About the only things I use pdfs for is emailing certain documents (invoices, resumes, contracts, etc)
[edited by: Gibble at 2:12 pm (utc) on July 23, 2007]
That would be a major contribution to information distribution on the Internet!
A little background for my question. The idea is to offer an eBook for free on the website. It's got more than 50 pages, therefore I thought a pdf might be more appropriate than an html document (ok, I might split it into 50 html documents, but who will read 50 html pages? IMO potential readers will want to print it).
Whole story about this ebook is that it's supposed to act as a linkbait (well, reading your comments I might have to reconsider this ;).

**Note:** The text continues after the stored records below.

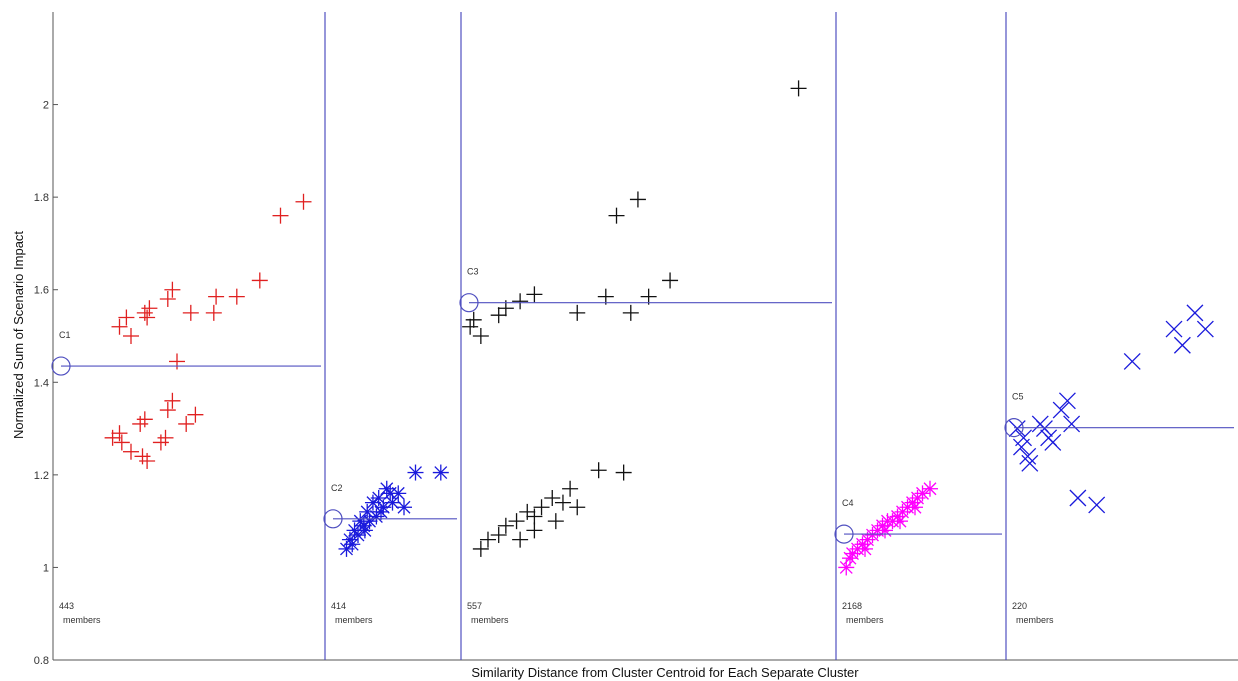  What do you see at coordinates (337, 488) in the screenshot?
I see `cluster-name-label: C2` at bounding box center [337, 488].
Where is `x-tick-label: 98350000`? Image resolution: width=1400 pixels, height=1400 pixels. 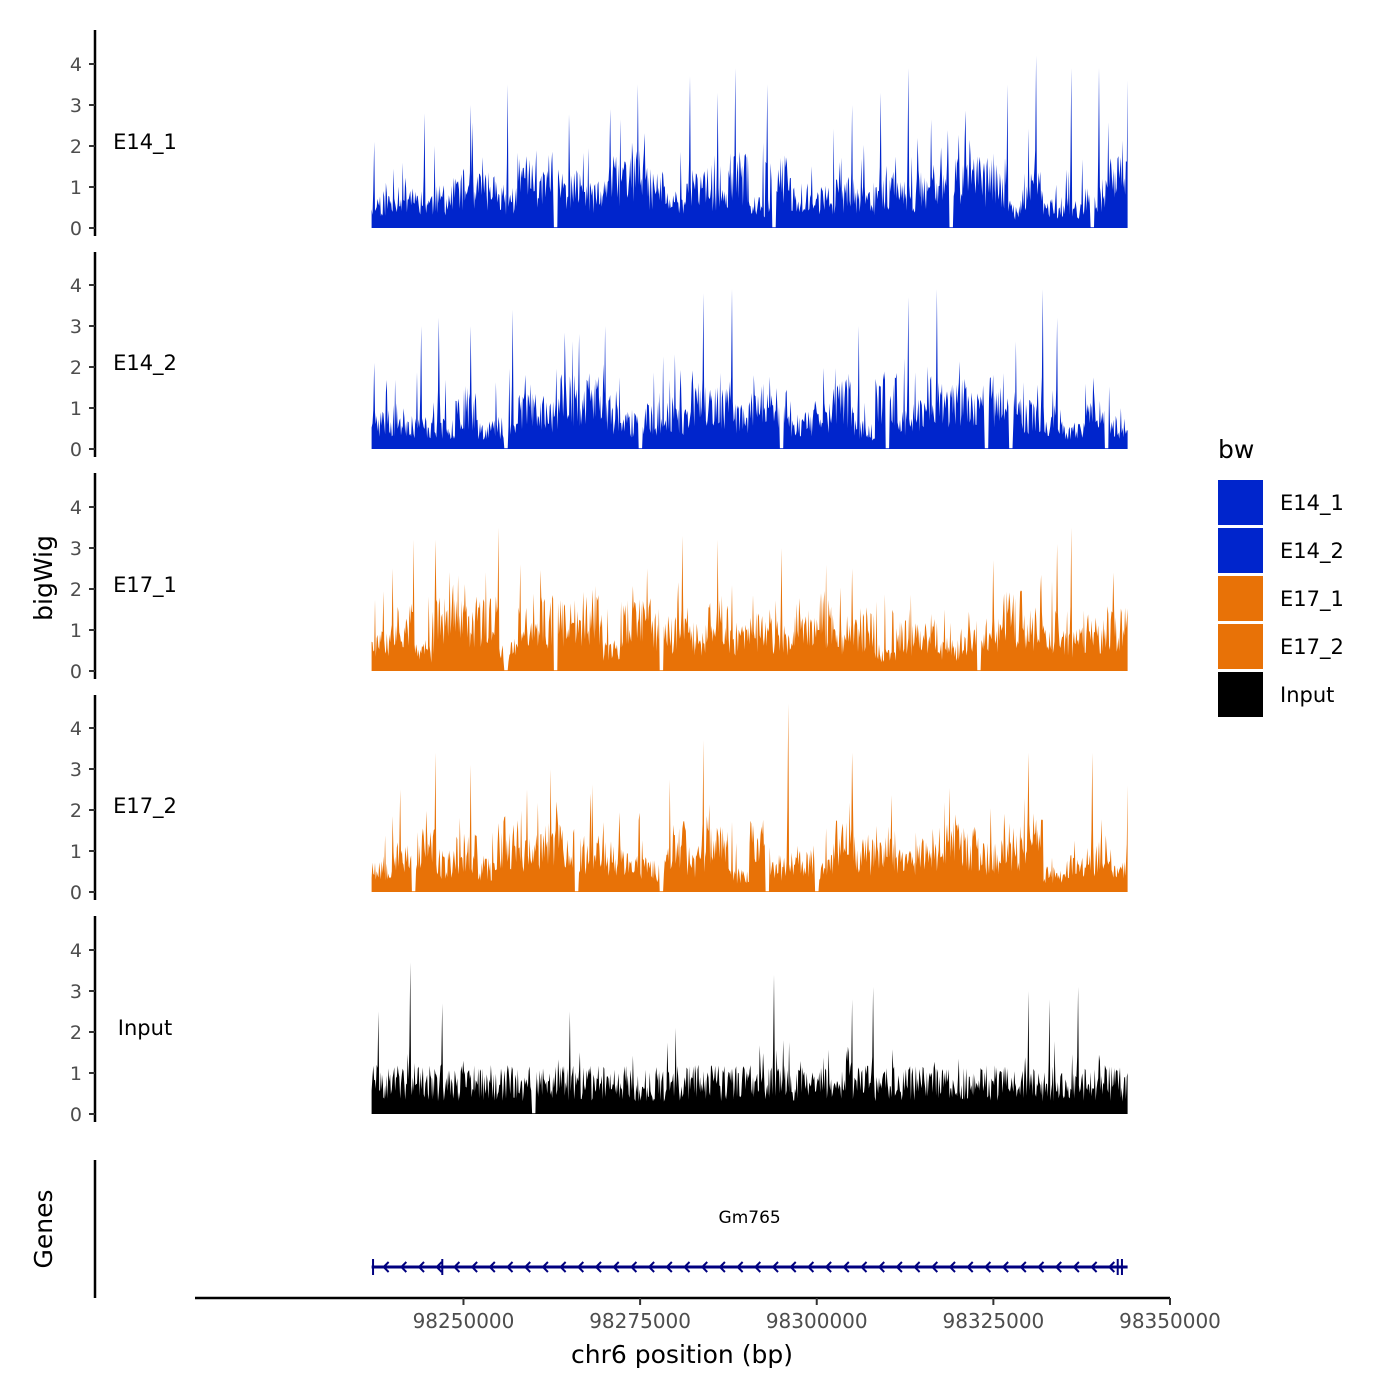 x-tick-label: 98350000 is located at coordinates (1170, 1321).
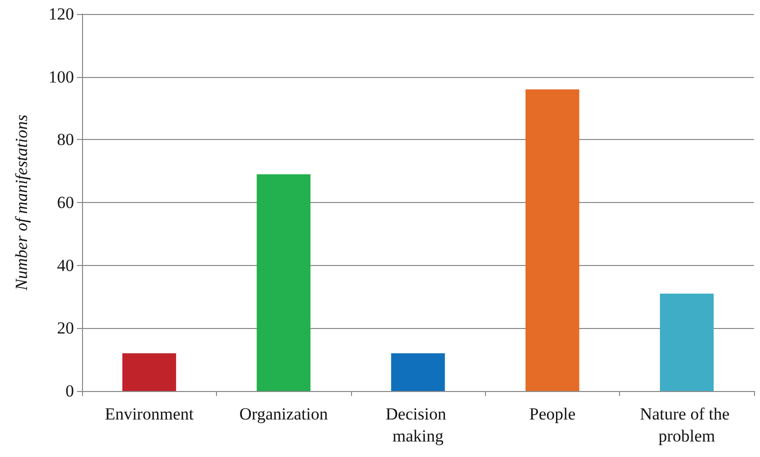  I want to click on x-tick-label: Environment, so click(149, 414).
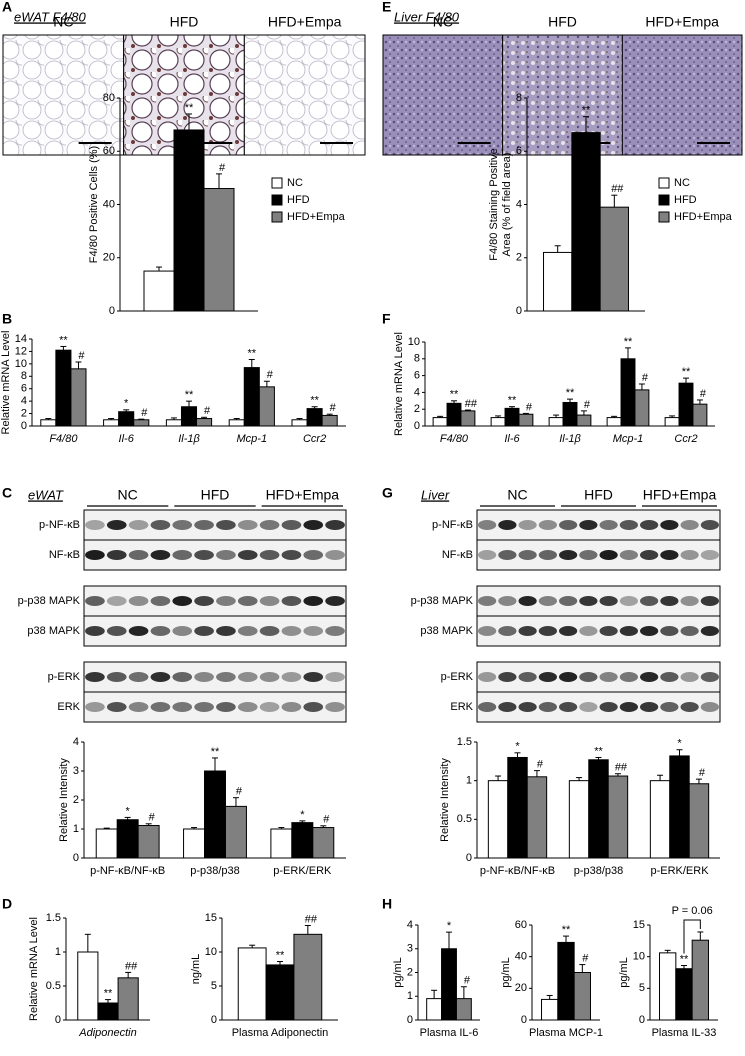  Describe the element at coordinates (664, 200) in the screenshot. I see `legend-swatch` at that location.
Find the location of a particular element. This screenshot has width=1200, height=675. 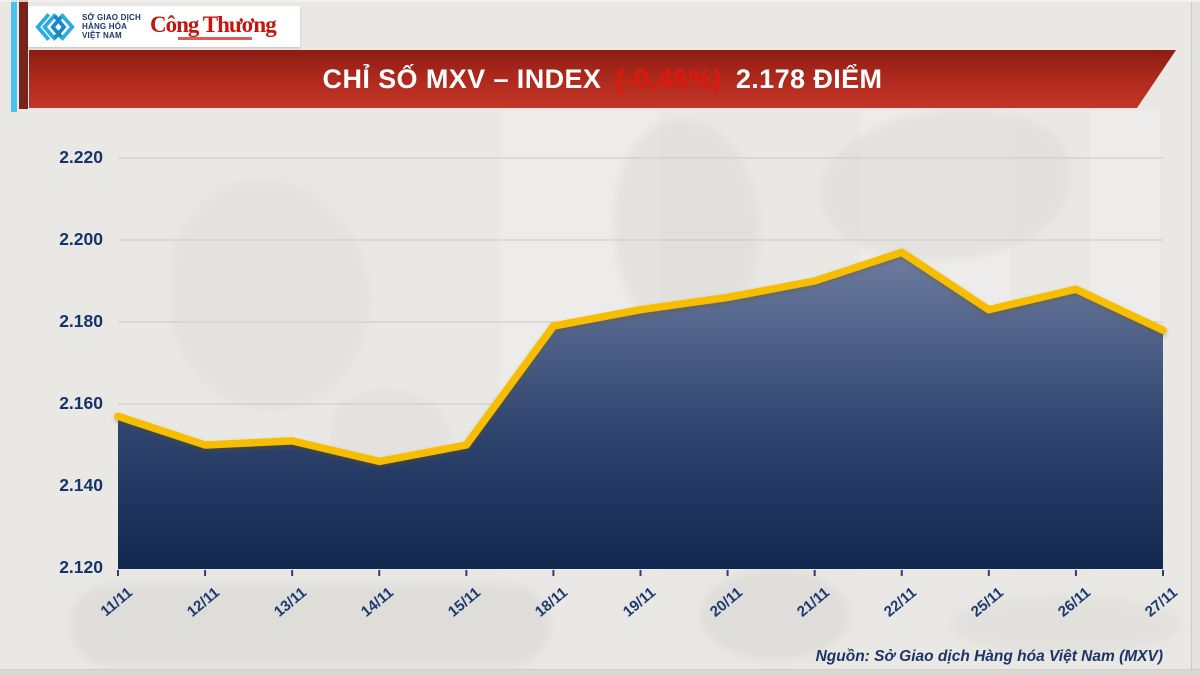

frame-bottom-line is located at coordinates (600, 670).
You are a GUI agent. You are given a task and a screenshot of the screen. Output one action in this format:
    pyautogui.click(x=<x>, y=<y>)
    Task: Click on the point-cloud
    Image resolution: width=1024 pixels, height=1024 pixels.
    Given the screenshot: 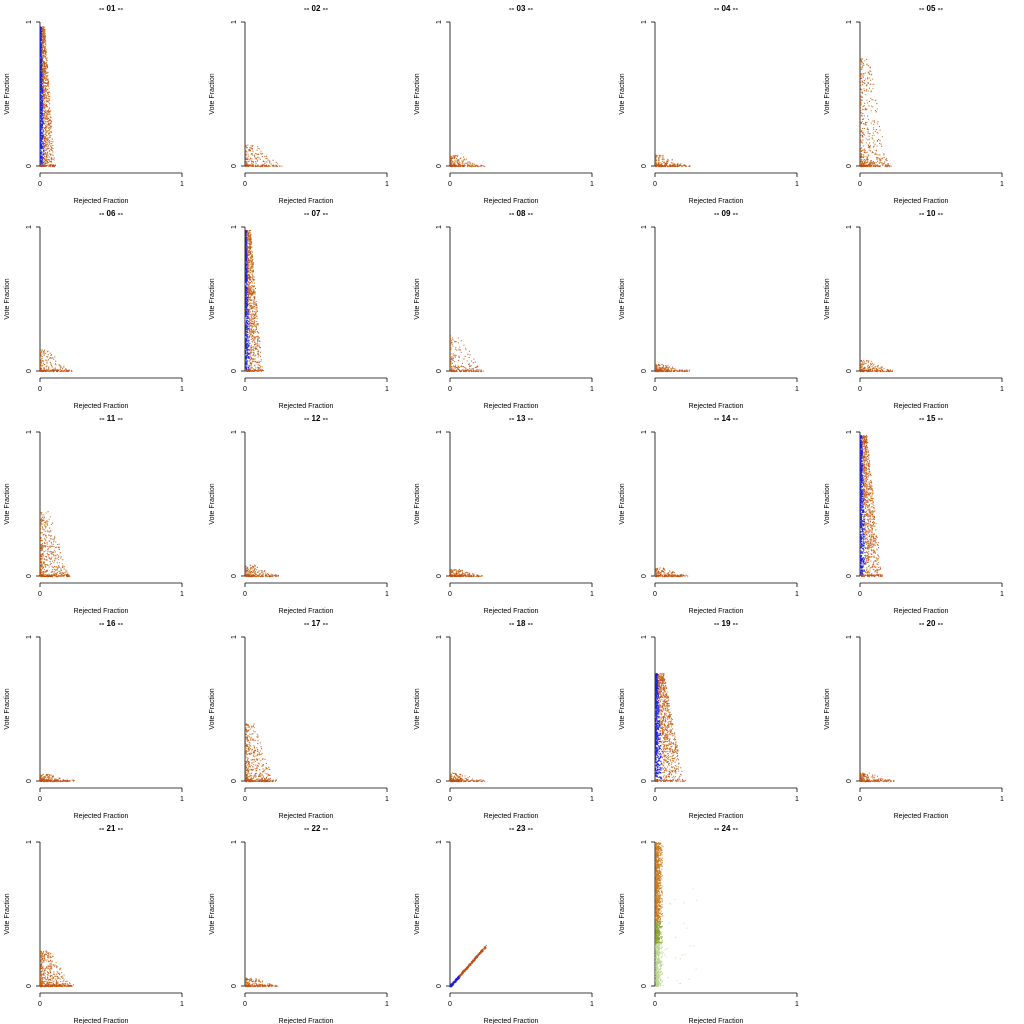 What is the action you would take?
    pyautogui.click(x=264, y=156)
    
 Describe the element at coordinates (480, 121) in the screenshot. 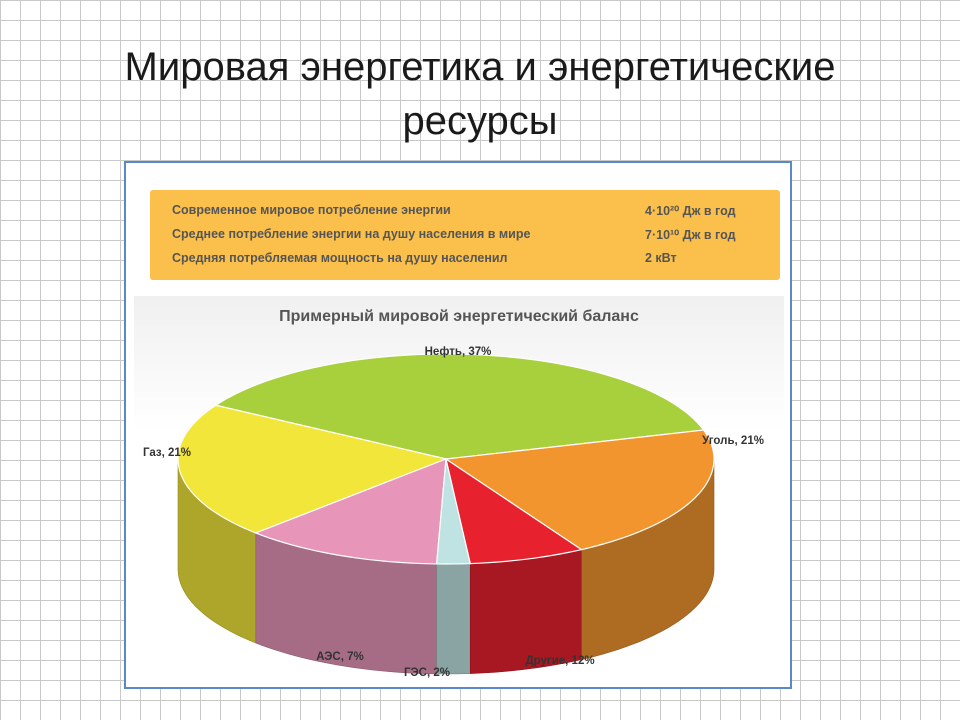

I see `slide-title-line2: ресурсы` at that location.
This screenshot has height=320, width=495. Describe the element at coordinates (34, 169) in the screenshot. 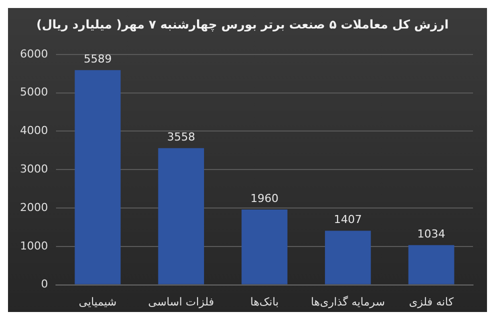

I see `y-tick-label: 3000` at that location.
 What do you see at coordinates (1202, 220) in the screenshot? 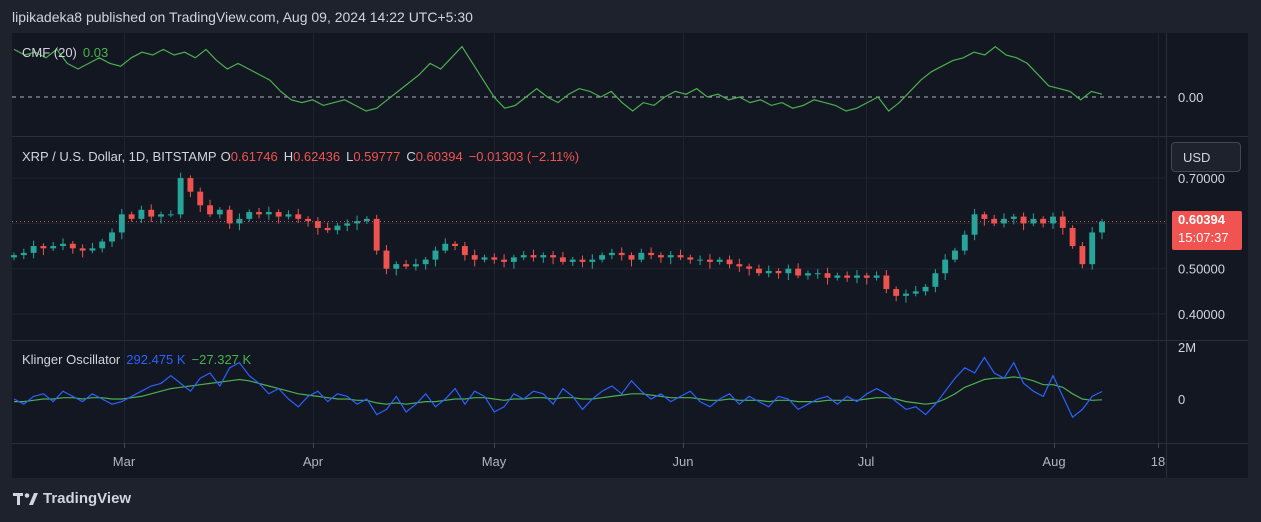
I see `last-price-value: 0.60394` at bounding box center [1202, 220].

The site owner is ok to give this ebook for free but as a reward, he wants to get trafic on his website. So my idea was to allow search engines to index the pdf, but redirect to the page of the website that offers downloading the pdf all human visitor who would try to download the pdf from outside the website, especially from the Google SERPs (well that's kind of cloaking but I think it's no issue since it's not deceptive for the user).
That's also why I thought it could be a good idea to kill the "View as HTML" link in Google SERPs which would be a killer for the website's trafic. Am I totally wrong?
If that is the motivation, then I would suggest providing it as HTML pages (50 of them if necessary) and having a link (appropriately excluded from robots) to the PDF for printing purposes.
It looks like you have already decided (and it seems a viable solution), but I would also consider providing a page or two of html as a 'teaser' and allowing full PDF to be downloaded to read / print the remaining portion, because I'm also a card carrying member of the 'not a chance I'm going to read 50 html pages crowd'.
Justin
I don't have one at home...well, not one that's hooked up. And we have one at work, that is only used by the boss. I can safely say, I haven't printed ANYTHING in 5 months.
But back on topic, I'd use a good print css style sheet, and let users print from their browser rather than maintain two files (one html, one pdf)
[edited by: Gibble at 2:16 pm (utc) on July 25, 2007]
jd01, I like the teaser idea. Moreover, after thinking twice, a big drawback I see in the "50 html pages" idea is that Google will send trafic to any page of the document (unless I cloak), so that it has to be read in the right order to make sense.
On the other hand, 50 html pages is probably good for the site's SE ranking.
I'm a bit confused. I should probably look for the best in the "make sites for humans not for search engines" philosophy. But which is it?
That's the million dollar question...
You have a few options I can see:
1. Put two (or the desired amount of) PDF pages on a single longer html page and allow visitors to download the PDF from there.
2. Go ahead with the 50 page idea and 'noindex,follow' all pages, except the first one.
3. Go ahead with the 50 page idea and use 'header tags' to indicate the 'starting point' document in the collection of documents to search engines.
Justin
...it has to be read in the right order to make sense.
All you need is a clear navigational structure so that a user can arrive at any page and have an intuitive sense of what's going on and where they are. And if there are certain HTML pages you don't want indexed, just use a NOINDEX meta tag. Cloaking is not required.
On the other hand, 50 html pages is probably good for the site's SE ranking.
More pages are not necessarily better. More pages help if they make your site more granular and get you inbound links for phrases people search for.
For SEO purposes, I'd break the content up if it logically breaks into topical areas that you can target for search... say, as chapters in a book. If done properly, this also helps by providing readable chunks for your users.